● **Given data**

++++++++++++++++++++

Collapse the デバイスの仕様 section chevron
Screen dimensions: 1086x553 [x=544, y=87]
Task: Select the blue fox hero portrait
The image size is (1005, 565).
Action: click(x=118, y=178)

++++++++++++++++++++

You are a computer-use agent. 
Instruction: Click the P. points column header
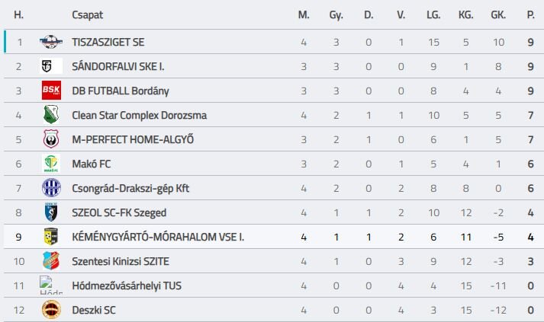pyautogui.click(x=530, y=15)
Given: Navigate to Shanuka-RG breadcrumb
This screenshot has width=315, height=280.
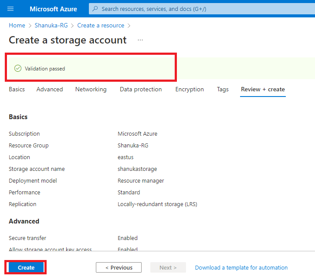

++++++++++++++++++++

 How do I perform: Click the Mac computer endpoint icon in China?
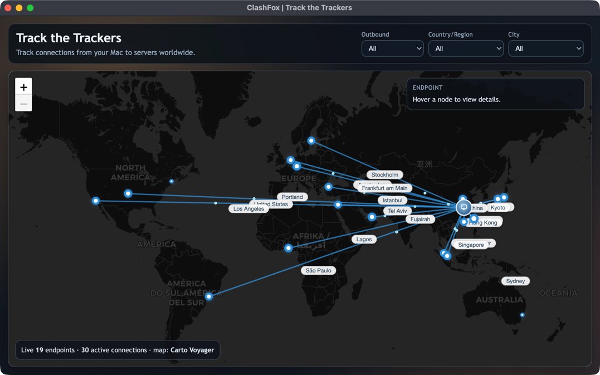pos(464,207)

++++++++++++++++++++

● **Requirement**
Your task is to transcribe, with no changes, only the lines of the listing above that lie between the line holding "Given: Navigate to Shanuka-RG breadcrumb" and the line holding "This screenshot has width=315, height=280.", inclusive.

● **Response for this exercise**
Given: Navigate to Shanuka-RG breadcrumb
This screenshot has width=315, height=280.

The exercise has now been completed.